Goal of the exercise: Transcribe each record precisely; images stay out.

Start of Entries shown

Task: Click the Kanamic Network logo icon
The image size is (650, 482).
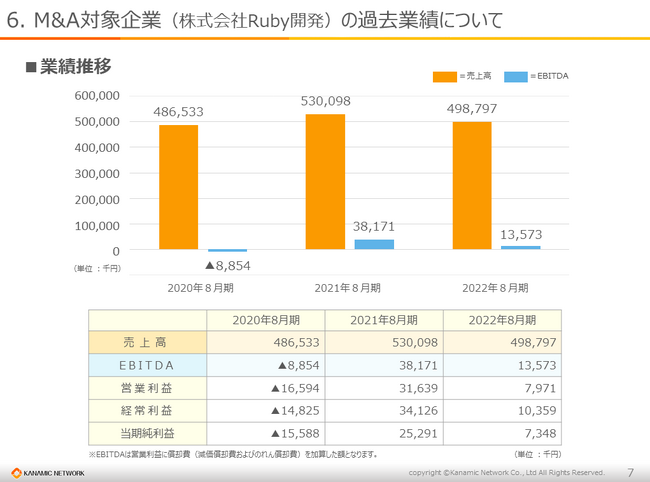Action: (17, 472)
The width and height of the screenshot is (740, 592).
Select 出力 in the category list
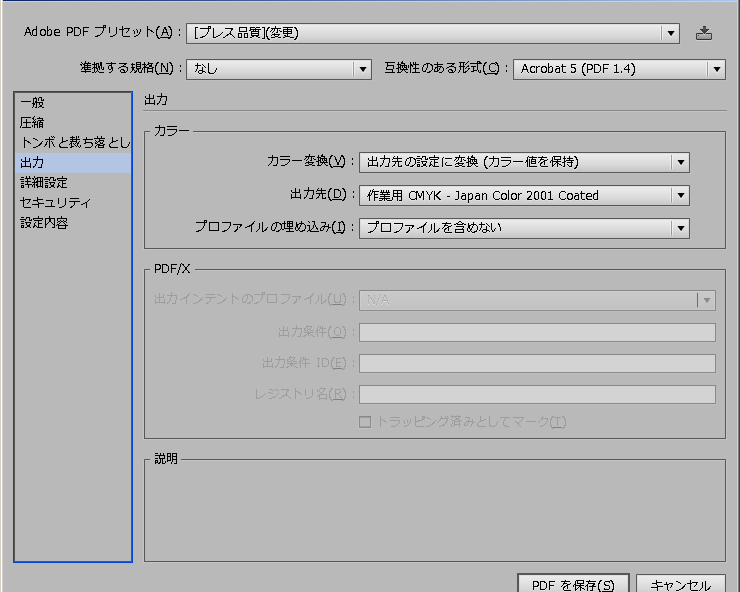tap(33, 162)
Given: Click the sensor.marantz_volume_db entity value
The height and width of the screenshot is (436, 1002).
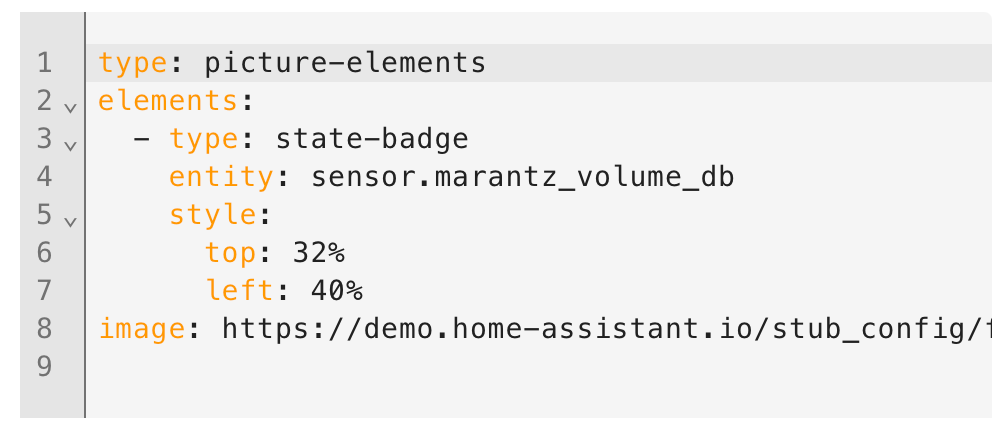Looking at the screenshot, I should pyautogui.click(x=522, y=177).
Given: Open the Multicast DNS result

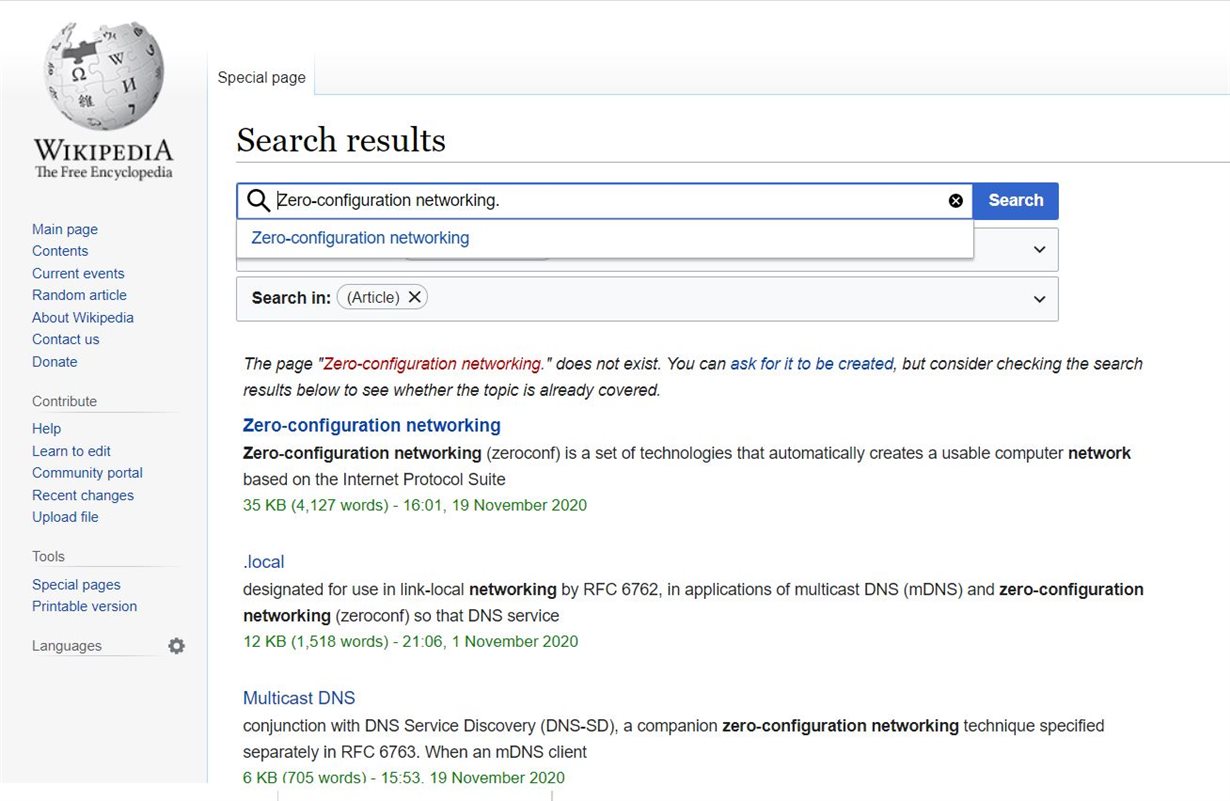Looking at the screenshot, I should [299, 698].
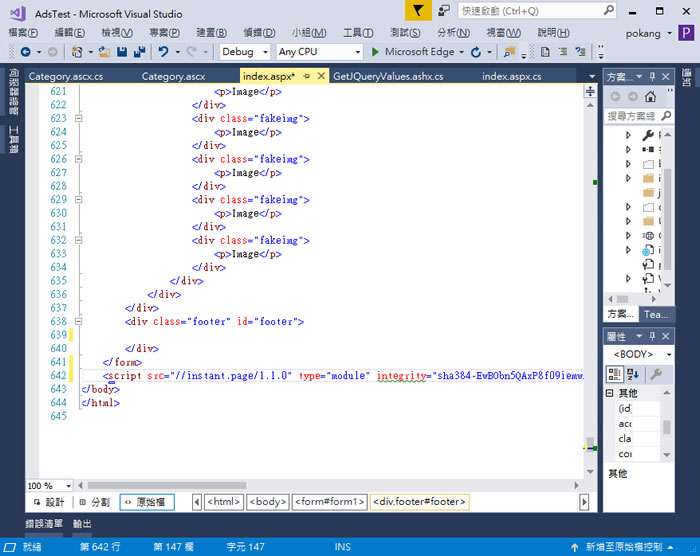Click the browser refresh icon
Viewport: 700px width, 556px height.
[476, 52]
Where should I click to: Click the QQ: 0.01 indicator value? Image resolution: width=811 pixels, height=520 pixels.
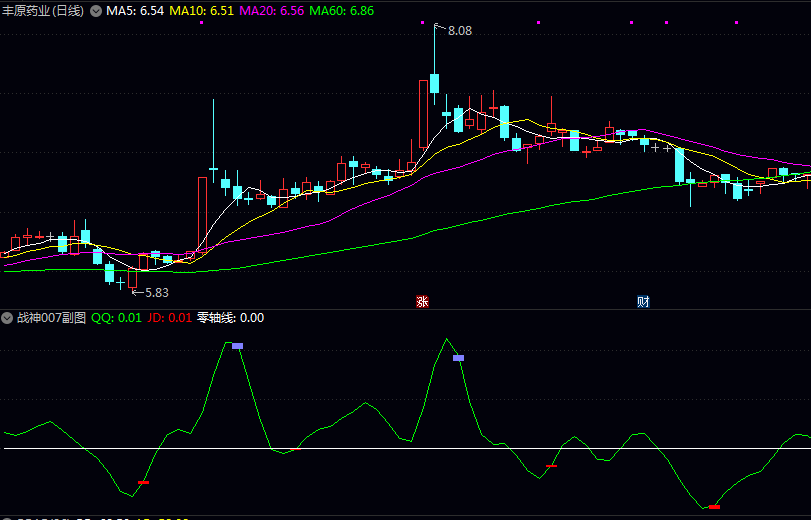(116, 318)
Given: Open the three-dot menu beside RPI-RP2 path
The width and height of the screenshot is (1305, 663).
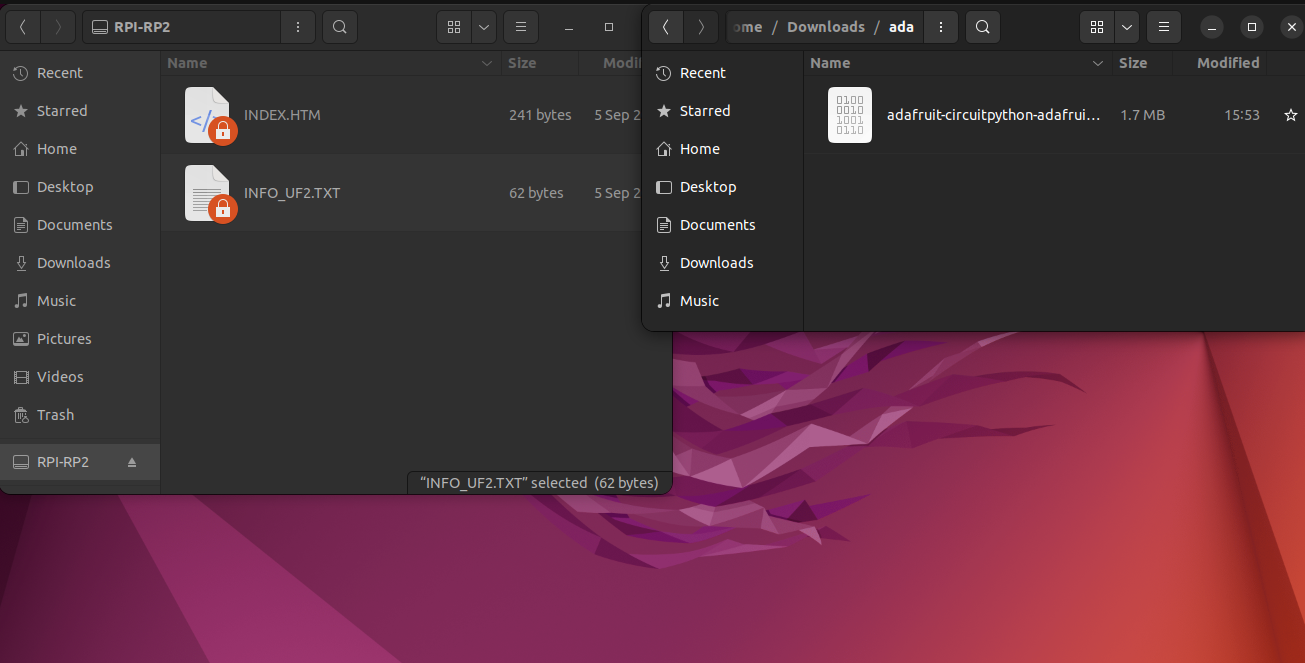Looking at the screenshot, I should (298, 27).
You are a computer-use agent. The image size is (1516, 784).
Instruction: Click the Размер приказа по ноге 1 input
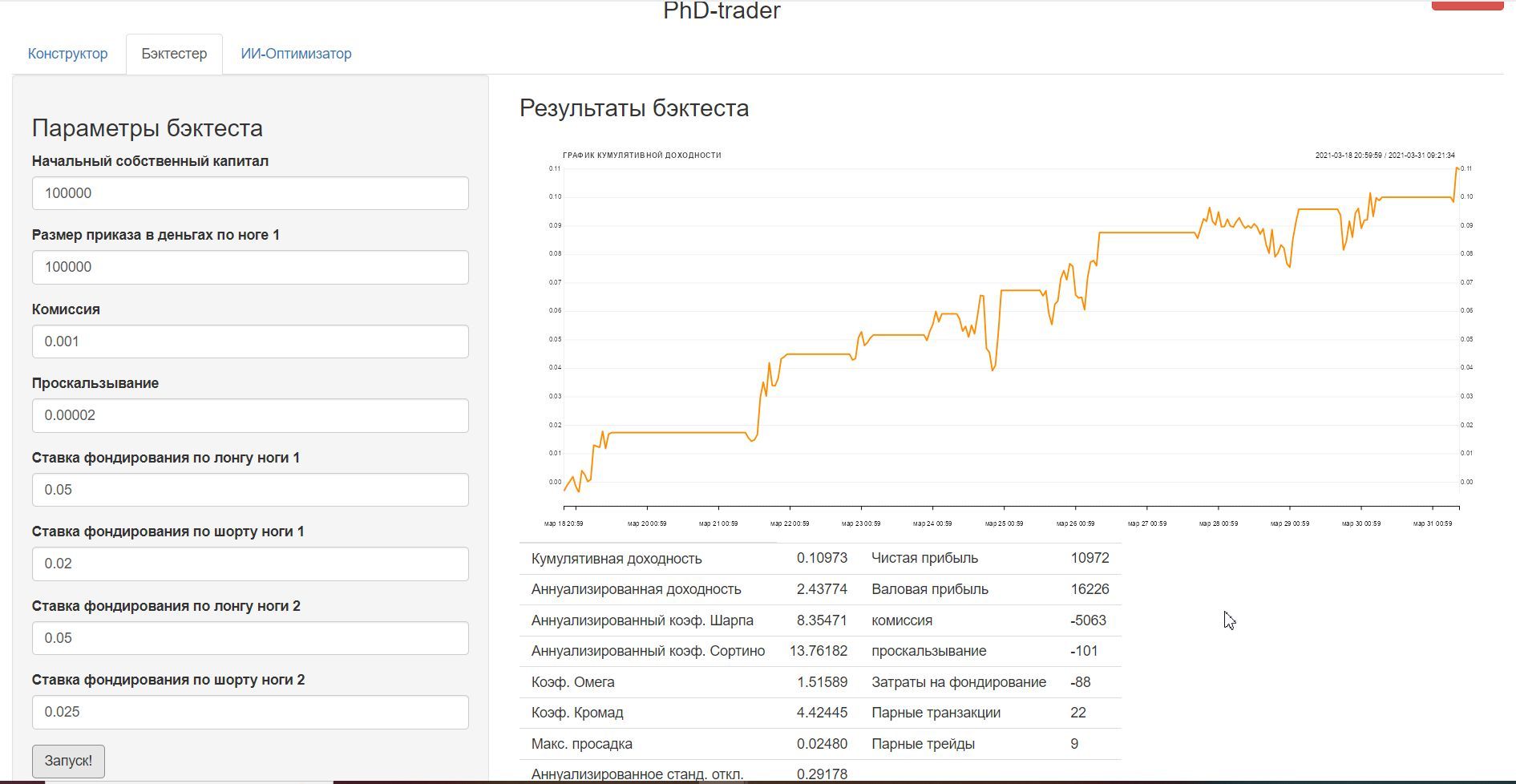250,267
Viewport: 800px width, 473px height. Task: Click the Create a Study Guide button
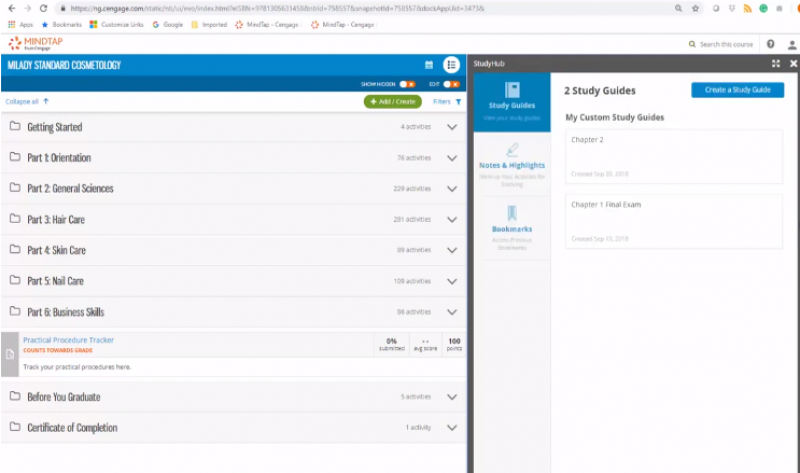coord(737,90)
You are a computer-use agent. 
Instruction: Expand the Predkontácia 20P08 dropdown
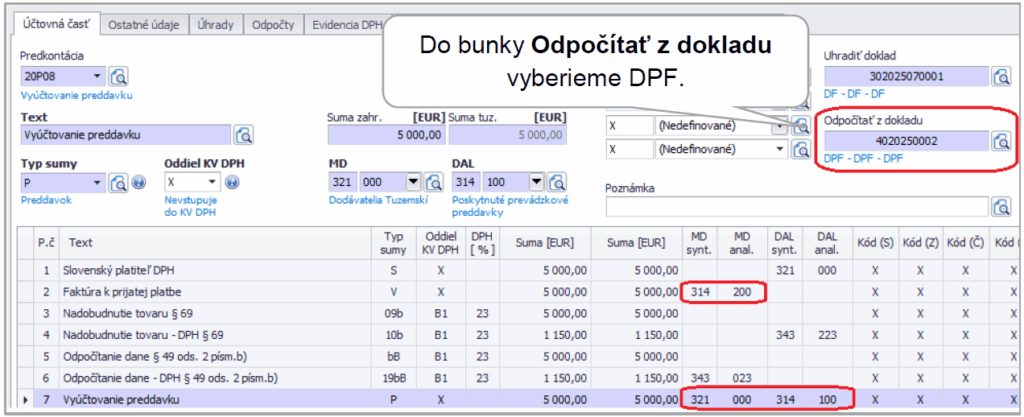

End of Entries shown

Answer section:
Task: Click the Kanamic Network logo icon
The image size is (650, 482).
Action: (17, 472)
The width and height of the screenshot is (740, 592).
Select 出力 in the category list
tap(33, 162)
Given: Click the sensor.marantz_volume_db entity value
The height and width of the screenshot is (436, 1002).
Looking at the screenshot, I should pyautogui.click(x=522, y=177).
Given: Open the Multicast DNS result

Looking at the screenshot, I should [299, 698].
Click the browser refresh icon
Viewport: 700px width, 556px height.
[476, 52]
Where should I click to: Click the QQ: 0.01 indicator value? Image resolution: width=811 pixels, height=520 pixels.
(116, 318)
Given: Open the three-dot menu beside RPI-RP2 path
The width and height of the screenshot is (1305, 663).
Looking at the screenshot, I should (298, 27).
You are a computer-use agent. The image size is (1516, 784).
Instruction: Click the Размер приказа по ноге 1 input
250,267
Viewport: 800px width, 473px height. Task: Click the Create a Study Guide button
coord(737,90)
You are a computer-use agent. 
Instruction: Expand the Predkontácia 20P08 dropdown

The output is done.